グローバリゼーションの一層の進展、第四次産業革命の進行、なかでも人工知能(AI)やIoT(Internet of Things)の普及により、多くの人が、社会の仕組みが根本から変わると考えています。さらには、仮想空間と現実空間を高度に融合させたシステムにより、経済発展と社会的課題の解決を両立する、人間中心の社会を創り出していく動きがあります。
これに加えて、世界各地には、反知性主義(Anti-intellectualism)やポピュリズムが台頭しており、私たちの未来を一層複雑にしています。広い意味の災害は、もちろん私たち人間が引き起こしてしまうこともあるのです。
このように複雑で錯綜した変革の社会、そして課題があふれる社会に出ていくことは、まさに「海図のない海」へ舟を漕ぎ出していくようなものです。皆さんには、その中で、本学で身に付けた「自ら考え行動し道を切り拓く力」の真価を発揮してほしいと願っています。皆さんが学び身に着けた力は、必ずや皆さんの前に活路を開き、難局を克服する道筋を示してくれるに違いありません。
これから皆さんは、様々な人々と連携して、新たな社会を創っていくことになります。そこでは、東北大学という多様性のある環境で学んだ経験が、多くの人々との連携を容易にするはずです。是非、対立やジレンマを克服して、よりよい未来を世界中の仲間と創っていってください。
仲間といえば、本学のコミュニティの一員であることが、皆さんにとって大きな力となるでしょう。本学には、全学同窓会である「東北大学萩友会」のもとに、国内には50を超える同窓会があり、海外にも、ニューヨークやインドネシアなど5か所の同窓会があります。もし同窓会がなければ、皆さん自身で立ち上げてください。本学のネットワークも大いに使って、世界をより良い場所にしていき、皆さん自身も豊かな時間を過ごしてほしいと思います。
そして、その同窓会でまた、皆さんとお会いできる日を、心から楽しみにしております。
ここに出席されている多くの日本語を母国語としない卒業生、修了生のために、英語でお祝いの言葉を述べます。

• [課題 A]:
本文によると、東北大学の同窓会は海外に何か所あるか。
• [課題 B]:
本文のうち、「これから皆さんは、様々な人々」から始まり「を過ごしてほしいと思います。」で終わる部分をそのまま書き写せ。

• [データ抜粋]:
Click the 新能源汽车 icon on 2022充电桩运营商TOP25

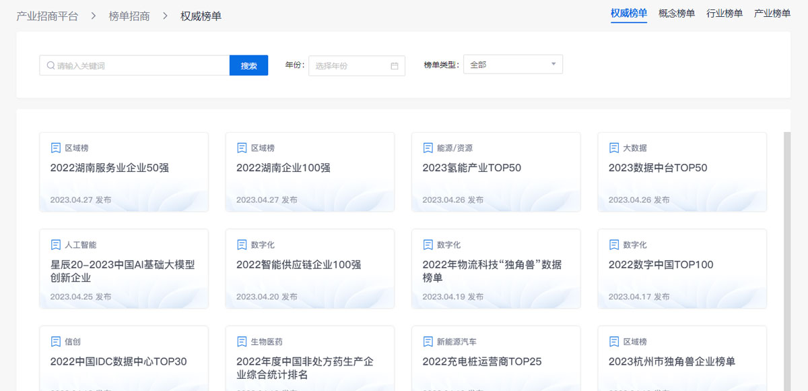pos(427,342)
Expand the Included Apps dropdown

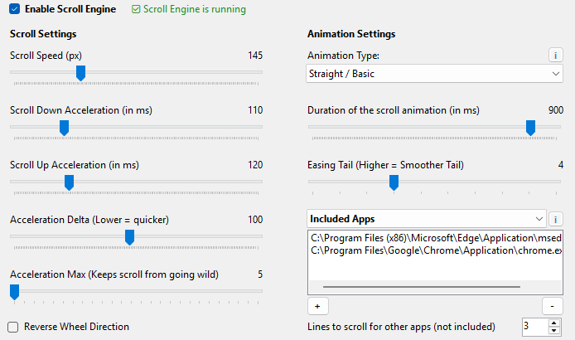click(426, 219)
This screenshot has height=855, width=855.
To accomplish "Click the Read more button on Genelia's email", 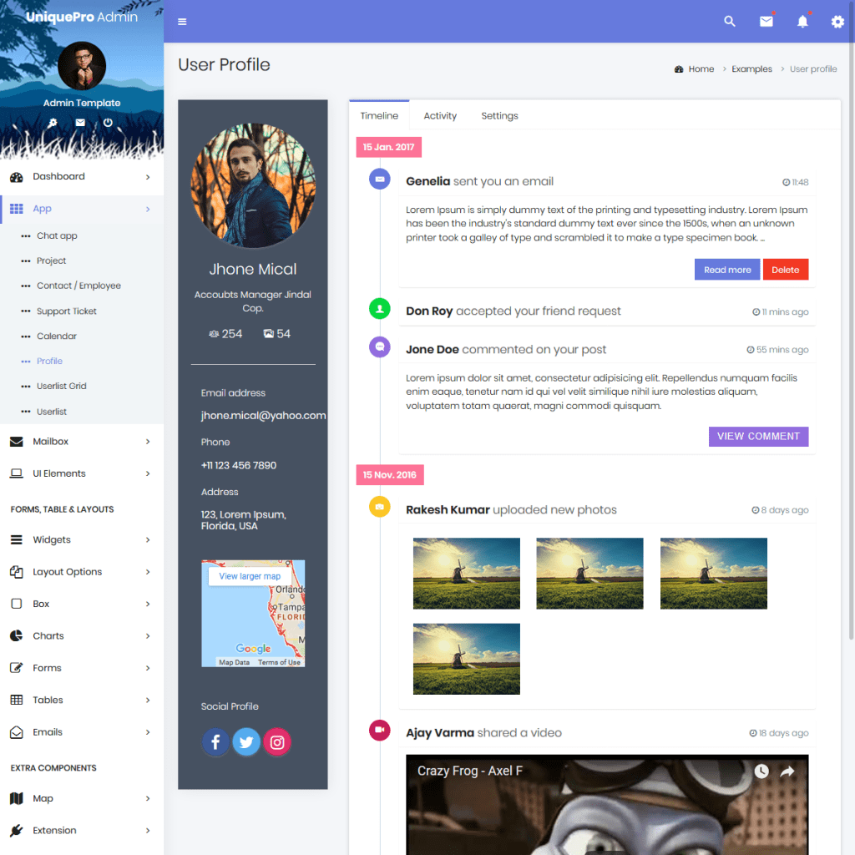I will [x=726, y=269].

* * *

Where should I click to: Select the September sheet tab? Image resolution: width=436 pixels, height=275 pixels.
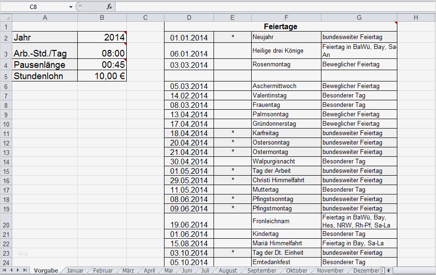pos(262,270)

• [解答欄 A]:
ニューヨークやインドネシアなど5か所。

• [解答欄 B]:
これから皆さんは、様々な人々と連携して、新たな社会を創っていくことになります。そこでは、東北大学という多様性のある環境で学んだ経験が、多くの人々との連携を容易にするはずです。是非、対立やジレンマを克服して、よりよい未来を世界中の仲間と創っていってください。
仲間といえば、本学のコミュニティの一員であることが、皆さんにとって大きな力となるでしょう。本学には、全学同窓会である「東北大学萩友会」のもとに、国内には50を超える同窓会があり、海外にも、ニューヨークやインドネシアなど5か所の同窓会があります。もし同窓会がなければ、皆さん自身で立ち上げてください。本学のネットワークも大いに使って、世界をより良い場所にしていき、皆さん自身も豊かな時間を過ごしてほしいと思います。